Mar 7, 2019

8 Tips for Using Influencer Marketing for Skin Care

Beauty influencers, and the passionate online communities centered around them, have become major marketing forces for skin care brands. These influencers, who use platforms like YouTube and Instagram to record their experiences with skin care and beauty products, have become so important that over 84% of brands are now expressing interest in working with them. Studies show that collaborations with influencers bring in double the dollar value of traditional celebrity endorsements, and their YouTube videos reach 92% of makeup users.

With so many brands competing for the attention of influencers, the advice below can help you stand out from your competition and maximize the results of your efforts.

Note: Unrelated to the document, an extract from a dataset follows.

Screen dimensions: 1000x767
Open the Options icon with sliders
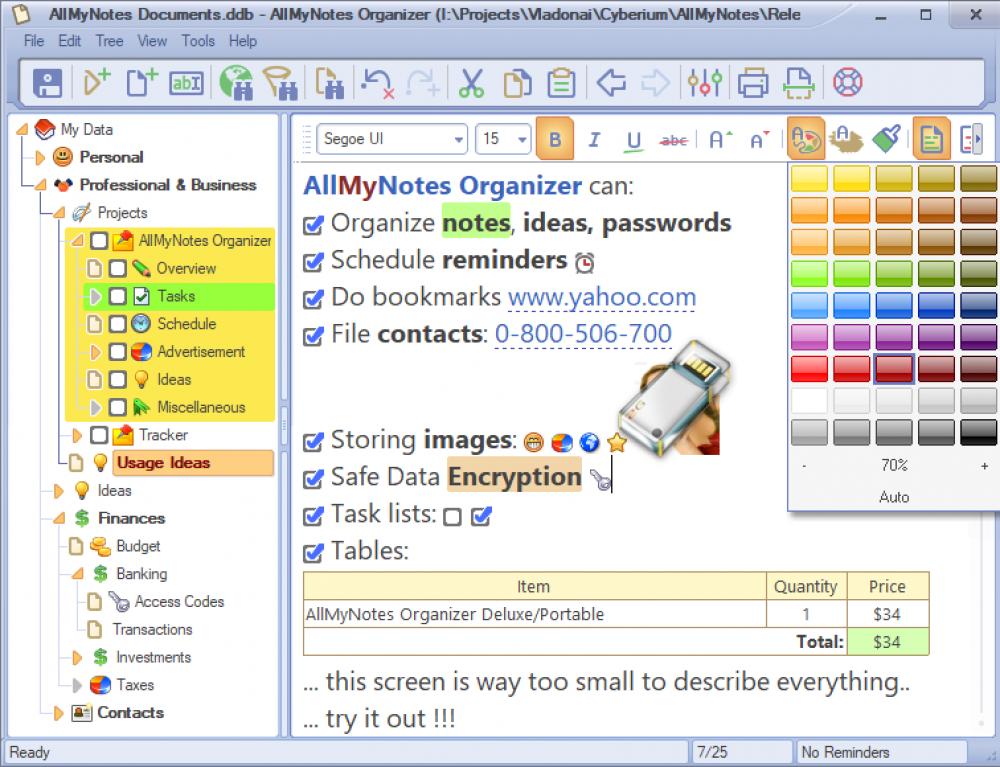point(706,83)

1. Understand that it’s personal. Beauty influencers don’t generate views by acting like traditional spokespeople. Instead, they build an audience by inviting their viewers to spend time with them as mutual fans of beauty products. They have a personable, informal approach that emphasizes interaction with their followers. This helps viewers feel as though they being given personal access to certain parts of the influencers’ lives. For example, UK beauty influencer Pampered Wolf filmed her own first Botox procedure and frequently invites her mother to join her videos as a model. This intimacy promotes a feeling of trust that translates into a strong marketing influence, similar to the trust consumers have for their friends.

2. Know that influencers say what they really think. They earn their following by showing how a product actually works in the real world, on a real person. Their viewers trust the influencers to steer them away from disappointing products – something a manufacturer wouldn’t be expected to do. Prominent male beauty blogger Alex Rivera describes himself (and his peers) as “a warrior for the middle-class using drugstore makeup.”

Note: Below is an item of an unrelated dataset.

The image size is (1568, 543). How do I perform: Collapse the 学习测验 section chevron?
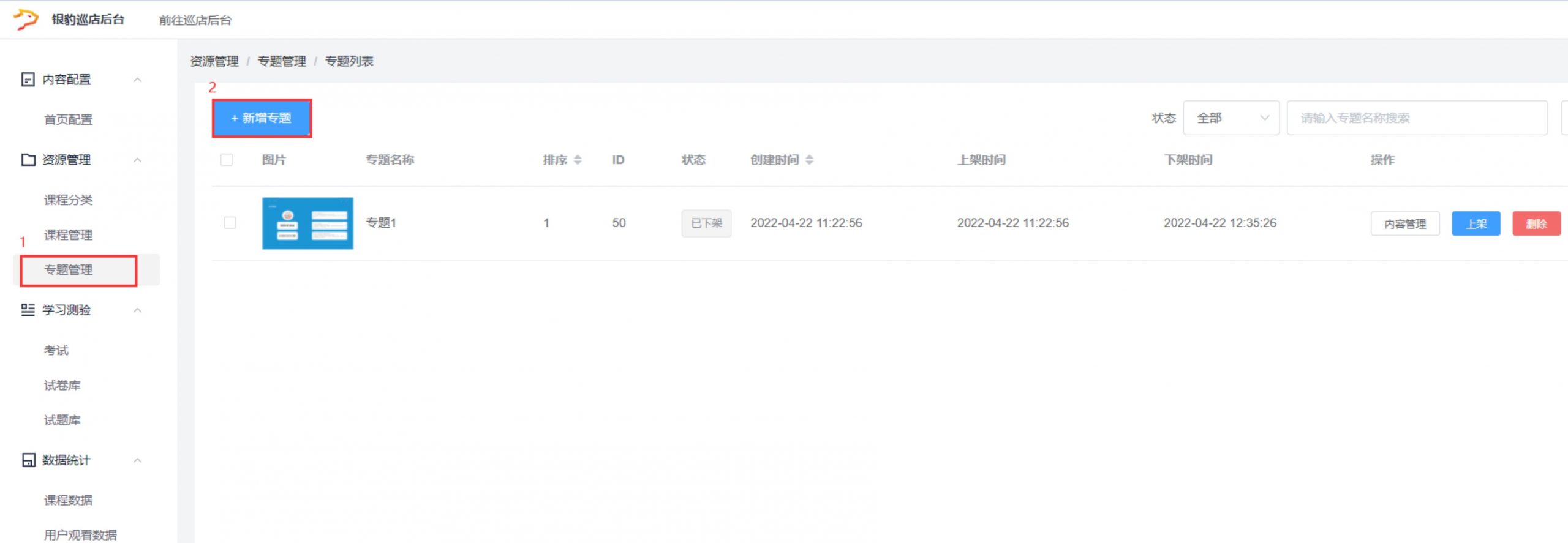click(x=138, y=310)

3. Find the right fit. Know your market and what they care about, and then use that information to select which influencers you want to reach. Some trends that are growing in importance with consumers are social inclusion, sustainable ingredients and authenticity. A good influencer for your private label skin care brand will be one who is interested in your product on a personal level.

4. Look for engaged followers. You don’t necessarily want the influencer with the most followers, you want the one with the most active community. Even though a “micro-influencer” will have fewer subscribers than a large name, those followers will take their suggestions more seriously due to the sense of community the influencer has cultivated. The “sweet spot” for follower-size relative to interaction has been estimated to lie between 10k to 100k followers.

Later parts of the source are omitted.